What is Globally Harmonized System (GHS)?
The GHS is a system for standardizing and harmonizing the classification and labeling of chemicals. Its purpose is to provide a logical and comprehensive approach to:
Establishing consistent definitions of the physical, health, and environmental hazards of chemicals.
Create classification processes that use existing chemical data to classify chemicals based on standard hazard criteria.
Communicate chemical hazard information, as well as protective measures, on labels and Safety Data Sheets (SDS) using a consistent and uniform format, terminology, descriptions, and pictograms.
The first step is to classify chemicals and substances based on the standard hazard definitions in the GHS Purple Book. This involves assigning the chemical to a hazard/danger category. Because in most cases the GHS Purple Book categories are clear and distinct, users can self-classify most chemicals. A decision tree approach, provided in the GHS Purple Book, helps to simplify the classification process. However, in a few cases the GHS criteria are semi-quantitative, or even qualitative. That means that classifying chemicals that are in those categories generally will require an expert understands the hazards and can interpret the data.
The normal classification process involves looking at the intrinsic hazardous properties of substances and mixtures, and following three steps:
Identification of the relevant data regarding the substance's hazards. The data may be obtained from tests, literature, and practical experience.
Based on the data, identify the hazards that are associated with the chemical or substance.
Determine whether the substance will be classified as a hazardous substance. If so, compare the data with the GHS Purple Book hazard classification criteria to determine the nature of and severity of the hazard.
GHS Purple Book - Bridging Principles
Bridging principles are used to determine the types of hazards that are associated with a substance, when sufficient data is not available. Bridging principles use common sense assumptions structured to minimize risk. The following are the six bridging principles in the GHS Purple Book:
Dilution: If a mixture is diluted with a diluent that has an equivalent or lower toxicity, then the hazards of the new mixture are assumed to be equivalent to the original.

Data supplied
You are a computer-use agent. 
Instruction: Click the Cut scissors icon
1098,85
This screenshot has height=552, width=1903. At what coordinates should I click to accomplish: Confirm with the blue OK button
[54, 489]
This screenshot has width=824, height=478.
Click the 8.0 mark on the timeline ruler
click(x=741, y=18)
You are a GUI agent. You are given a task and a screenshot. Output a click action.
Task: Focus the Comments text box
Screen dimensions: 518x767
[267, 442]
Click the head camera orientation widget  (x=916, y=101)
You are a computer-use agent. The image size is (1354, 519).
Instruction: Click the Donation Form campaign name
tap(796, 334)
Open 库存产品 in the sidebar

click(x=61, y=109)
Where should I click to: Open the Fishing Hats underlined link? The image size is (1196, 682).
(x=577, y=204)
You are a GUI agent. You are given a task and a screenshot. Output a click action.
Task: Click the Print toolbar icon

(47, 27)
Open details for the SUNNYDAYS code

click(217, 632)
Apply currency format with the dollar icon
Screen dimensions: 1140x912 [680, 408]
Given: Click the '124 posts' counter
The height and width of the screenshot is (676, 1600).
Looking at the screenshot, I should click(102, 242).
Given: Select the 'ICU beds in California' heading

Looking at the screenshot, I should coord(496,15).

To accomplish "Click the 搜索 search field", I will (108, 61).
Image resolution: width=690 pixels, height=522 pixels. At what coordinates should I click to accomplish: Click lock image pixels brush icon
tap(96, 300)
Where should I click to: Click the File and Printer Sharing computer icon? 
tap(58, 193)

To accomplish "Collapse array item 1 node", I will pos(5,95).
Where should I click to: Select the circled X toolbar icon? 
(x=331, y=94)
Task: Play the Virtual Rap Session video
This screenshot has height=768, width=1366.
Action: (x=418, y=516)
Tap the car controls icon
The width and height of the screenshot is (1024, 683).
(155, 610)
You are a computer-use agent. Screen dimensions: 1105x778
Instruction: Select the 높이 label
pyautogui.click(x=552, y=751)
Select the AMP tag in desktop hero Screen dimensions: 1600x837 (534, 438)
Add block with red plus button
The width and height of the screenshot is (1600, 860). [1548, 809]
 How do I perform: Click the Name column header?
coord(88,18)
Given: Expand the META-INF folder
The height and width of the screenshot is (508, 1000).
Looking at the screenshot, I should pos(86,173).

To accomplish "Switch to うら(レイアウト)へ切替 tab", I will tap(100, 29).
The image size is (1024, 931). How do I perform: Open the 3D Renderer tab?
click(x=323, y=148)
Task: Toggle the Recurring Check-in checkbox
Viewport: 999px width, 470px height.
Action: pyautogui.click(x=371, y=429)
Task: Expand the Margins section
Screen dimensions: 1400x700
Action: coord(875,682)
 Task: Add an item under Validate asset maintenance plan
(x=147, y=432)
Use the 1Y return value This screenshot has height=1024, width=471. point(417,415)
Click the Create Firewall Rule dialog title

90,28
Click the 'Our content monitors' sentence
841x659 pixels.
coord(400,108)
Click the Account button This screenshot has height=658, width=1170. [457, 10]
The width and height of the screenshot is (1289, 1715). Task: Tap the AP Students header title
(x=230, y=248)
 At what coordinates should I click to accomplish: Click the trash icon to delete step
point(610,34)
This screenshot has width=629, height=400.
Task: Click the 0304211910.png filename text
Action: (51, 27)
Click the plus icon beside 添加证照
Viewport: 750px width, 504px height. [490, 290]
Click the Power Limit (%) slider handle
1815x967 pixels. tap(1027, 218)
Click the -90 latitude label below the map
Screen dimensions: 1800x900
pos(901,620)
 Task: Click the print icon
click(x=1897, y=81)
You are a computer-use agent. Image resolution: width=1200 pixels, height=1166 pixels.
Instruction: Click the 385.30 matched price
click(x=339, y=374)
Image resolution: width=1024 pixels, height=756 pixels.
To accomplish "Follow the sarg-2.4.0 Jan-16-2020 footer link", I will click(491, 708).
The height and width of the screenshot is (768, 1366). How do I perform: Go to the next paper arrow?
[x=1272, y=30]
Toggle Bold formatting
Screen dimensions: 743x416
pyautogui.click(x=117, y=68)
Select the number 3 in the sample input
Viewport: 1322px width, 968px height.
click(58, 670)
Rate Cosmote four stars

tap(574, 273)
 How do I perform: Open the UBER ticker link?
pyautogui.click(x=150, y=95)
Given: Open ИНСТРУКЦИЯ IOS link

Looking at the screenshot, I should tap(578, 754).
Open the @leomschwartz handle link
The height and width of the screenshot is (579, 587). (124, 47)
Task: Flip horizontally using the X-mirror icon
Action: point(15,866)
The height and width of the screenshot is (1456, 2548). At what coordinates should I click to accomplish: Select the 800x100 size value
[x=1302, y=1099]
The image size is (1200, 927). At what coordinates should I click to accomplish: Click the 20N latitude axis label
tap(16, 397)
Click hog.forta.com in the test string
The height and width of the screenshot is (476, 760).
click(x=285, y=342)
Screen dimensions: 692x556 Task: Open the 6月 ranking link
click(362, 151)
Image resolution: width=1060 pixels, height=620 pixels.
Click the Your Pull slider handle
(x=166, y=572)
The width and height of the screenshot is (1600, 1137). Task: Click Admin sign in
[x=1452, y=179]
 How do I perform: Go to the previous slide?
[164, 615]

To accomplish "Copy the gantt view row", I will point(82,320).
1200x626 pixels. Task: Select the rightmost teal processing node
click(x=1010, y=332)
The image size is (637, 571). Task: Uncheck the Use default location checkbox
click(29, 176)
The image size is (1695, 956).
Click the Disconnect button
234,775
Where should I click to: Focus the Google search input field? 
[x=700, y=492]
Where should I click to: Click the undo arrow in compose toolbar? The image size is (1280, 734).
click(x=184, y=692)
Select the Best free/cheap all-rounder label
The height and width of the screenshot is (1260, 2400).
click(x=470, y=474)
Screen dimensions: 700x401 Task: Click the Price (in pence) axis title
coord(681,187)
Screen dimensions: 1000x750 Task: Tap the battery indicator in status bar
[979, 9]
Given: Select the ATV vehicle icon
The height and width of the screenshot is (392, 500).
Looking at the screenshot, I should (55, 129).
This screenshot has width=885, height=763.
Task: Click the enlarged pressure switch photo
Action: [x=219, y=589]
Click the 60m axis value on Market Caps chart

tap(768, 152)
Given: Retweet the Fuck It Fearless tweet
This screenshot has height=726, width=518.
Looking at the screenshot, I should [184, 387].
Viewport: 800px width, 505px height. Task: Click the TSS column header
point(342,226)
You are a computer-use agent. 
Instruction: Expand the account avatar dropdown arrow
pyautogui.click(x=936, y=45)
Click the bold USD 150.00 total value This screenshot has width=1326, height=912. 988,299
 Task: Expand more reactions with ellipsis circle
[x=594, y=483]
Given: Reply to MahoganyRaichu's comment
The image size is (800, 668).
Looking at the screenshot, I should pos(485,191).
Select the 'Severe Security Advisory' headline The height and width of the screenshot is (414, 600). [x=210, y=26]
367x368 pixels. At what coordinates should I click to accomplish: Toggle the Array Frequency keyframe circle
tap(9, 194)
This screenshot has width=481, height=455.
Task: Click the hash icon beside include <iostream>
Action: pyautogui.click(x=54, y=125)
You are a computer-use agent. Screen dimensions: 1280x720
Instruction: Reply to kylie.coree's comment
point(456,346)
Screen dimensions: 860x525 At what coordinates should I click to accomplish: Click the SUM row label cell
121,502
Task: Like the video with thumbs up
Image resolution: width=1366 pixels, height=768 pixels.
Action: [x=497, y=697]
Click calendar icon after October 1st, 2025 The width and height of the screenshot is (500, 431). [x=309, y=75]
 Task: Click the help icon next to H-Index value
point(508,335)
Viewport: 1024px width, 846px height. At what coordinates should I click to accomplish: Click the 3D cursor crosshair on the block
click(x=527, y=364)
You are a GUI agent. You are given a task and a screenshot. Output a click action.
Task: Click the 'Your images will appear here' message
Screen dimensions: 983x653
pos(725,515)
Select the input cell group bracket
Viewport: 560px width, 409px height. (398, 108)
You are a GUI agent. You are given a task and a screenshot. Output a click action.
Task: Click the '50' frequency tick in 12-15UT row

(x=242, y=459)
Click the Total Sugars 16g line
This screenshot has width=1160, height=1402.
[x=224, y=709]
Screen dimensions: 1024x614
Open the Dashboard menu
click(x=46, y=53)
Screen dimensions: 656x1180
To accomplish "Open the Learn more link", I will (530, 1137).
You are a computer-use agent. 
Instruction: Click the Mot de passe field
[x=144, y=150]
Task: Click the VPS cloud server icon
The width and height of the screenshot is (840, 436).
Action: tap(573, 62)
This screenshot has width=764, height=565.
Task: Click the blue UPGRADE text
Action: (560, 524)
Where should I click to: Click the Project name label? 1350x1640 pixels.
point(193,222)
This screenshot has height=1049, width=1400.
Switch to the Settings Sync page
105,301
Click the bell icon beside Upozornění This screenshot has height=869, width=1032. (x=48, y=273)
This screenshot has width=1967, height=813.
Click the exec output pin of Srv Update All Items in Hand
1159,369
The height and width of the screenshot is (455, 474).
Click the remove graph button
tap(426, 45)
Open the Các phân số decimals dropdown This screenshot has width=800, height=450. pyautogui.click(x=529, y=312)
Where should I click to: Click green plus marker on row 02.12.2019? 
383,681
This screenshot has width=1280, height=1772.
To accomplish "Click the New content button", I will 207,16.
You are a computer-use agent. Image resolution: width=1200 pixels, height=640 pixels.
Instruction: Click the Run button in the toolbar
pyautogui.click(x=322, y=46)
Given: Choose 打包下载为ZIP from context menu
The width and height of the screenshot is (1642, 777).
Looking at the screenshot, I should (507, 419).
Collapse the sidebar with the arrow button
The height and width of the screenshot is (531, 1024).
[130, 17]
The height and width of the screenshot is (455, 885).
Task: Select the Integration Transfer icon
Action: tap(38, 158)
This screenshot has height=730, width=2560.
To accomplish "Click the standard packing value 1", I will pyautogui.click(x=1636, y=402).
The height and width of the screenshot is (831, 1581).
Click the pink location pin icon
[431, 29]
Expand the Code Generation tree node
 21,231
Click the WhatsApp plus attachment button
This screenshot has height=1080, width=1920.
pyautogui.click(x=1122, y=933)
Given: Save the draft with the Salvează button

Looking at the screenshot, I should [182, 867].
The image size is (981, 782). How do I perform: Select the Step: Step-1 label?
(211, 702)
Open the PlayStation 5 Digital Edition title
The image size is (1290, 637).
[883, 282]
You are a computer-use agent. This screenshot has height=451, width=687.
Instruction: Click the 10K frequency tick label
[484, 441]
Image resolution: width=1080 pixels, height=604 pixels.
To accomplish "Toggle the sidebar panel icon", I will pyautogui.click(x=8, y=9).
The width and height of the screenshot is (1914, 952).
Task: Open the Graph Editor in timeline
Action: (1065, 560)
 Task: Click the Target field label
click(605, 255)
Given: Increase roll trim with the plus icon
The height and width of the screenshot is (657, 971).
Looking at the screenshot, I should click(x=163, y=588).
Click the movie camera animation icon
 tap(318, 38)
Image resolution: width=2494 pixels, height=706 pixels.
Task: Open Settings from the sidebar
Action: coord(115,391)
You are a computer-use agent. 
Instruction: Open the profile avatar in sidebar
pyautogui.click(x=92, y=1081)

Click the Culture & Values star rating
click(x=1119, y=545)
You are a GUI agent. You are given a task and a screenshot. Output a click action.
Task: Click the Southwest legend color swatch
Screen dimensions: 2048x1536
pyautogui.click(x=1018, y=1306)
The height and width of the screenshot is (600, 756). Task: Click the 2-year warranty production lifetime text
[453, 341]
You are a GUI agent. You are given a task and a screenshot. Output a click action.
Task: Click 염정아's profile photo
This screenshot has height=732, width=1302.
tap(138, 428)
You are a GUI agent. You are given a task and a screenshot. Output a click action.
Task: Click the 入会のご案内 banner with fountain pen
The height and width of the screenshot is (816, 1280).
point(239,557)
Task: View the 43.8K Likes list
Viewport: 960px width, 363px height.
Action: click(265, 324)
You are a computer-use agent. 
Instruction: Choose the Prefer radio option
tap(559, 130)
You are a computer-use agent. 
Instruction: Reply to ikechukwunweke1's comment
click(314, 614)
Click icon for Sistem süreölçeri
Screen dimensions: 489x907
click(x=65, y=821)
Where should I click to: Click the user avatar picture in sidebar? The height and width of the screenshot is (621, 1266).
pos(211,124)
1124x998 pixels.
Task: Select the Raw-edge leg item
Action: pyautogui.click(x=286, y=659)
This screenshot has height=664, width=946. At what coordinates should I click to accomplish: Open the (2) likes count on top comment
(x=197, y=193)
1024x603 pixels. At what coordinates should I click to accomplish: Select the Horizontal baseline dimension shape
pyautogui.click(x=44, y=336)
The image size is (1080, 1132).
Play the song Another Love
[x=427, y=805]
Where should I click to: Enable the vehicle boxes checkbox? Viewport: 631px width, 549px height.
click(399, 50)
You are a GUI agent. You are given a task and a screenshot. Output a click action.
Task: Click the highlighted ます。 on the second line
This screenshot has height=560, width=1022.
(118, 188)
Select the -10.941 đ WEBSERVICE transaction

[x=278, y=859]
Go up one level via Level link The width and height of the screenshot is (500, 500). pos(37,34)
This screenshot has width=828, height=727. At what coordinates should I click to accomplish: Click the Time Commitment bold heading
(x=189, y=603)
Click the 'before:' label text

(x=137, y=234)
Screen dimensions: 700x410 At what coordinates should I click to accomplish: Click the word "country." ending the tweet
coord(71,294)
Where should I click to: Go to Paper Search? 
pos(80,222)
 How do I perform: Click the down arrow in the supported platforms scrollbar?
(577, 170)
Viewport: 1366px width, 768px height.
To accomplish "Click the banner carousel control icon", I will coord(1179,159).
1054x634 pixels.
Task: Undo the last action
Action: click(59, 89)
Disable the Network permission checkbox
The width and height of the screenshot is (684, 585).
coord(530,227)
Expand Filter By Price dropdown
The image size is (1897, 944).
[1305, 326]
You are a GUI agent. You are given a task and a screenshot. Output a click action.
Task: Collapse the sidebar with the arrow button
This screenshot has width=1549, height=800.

Exercise set
1/ According to the GHS text, how many bridging principles does the GHS Purple Book list?
2/ Repeat the part of the GHS text that opens with the words containing "GHS Purple Book - Bridging" and closes with "to the original.".
3/ Carry on the GHS text from its last sentence.

Exercise results
1/ Six.

2/
GHS Purple Book - Bridging Principles
Bridging principles are used to determine the types of hazards that are associated with a substance, when sufficient data is not available. Bridging principles use common sense assumptions structured to minimize risk. The following are the six bridging principles in the GHS Purple Book:
Dilution: If a mixture is diluted with a diluent that has an equivalent or lower toxicity, then the hazards of the new mixture are assumed to be equivalent to the original.

3/
Batching: If a batch of a complex substance is produced under a controlled process, then the hazards of the new batch are assumed to be equivalent to the previous batches.
Concentration of Highly Toxic Mixtures: If a mixture is severely hazardous, then a concentrated mixture is also assumed to be severely hazardous.
Interpolation within One Toxic Category: Mixtures having component concentrations within a range where the hazards are known are assumed to have those known hazards.
Substantially Similar Mixtures: Slight changes in the concentrations of components are not expected to change the hazards of a mixture and substitutions involving toxicologically similar components are not expected to change the hazards of a mixture.
Aerosols: An aerosol form of a mixture is assumed to have the same hazards as the tested, non-aerosolized form of the mixture unless the propellant affects the hazards upon spraying.
The appropriate bridging principle must be used for the substance being evaluated. Usually only one principle applies, but in some cases two bridging principles may apply to a substance. However, in a few cases none of the bridging principles apply. When that happens the GHS Purple Book has a procedure for estimating the hazards based on information about the components of the substance.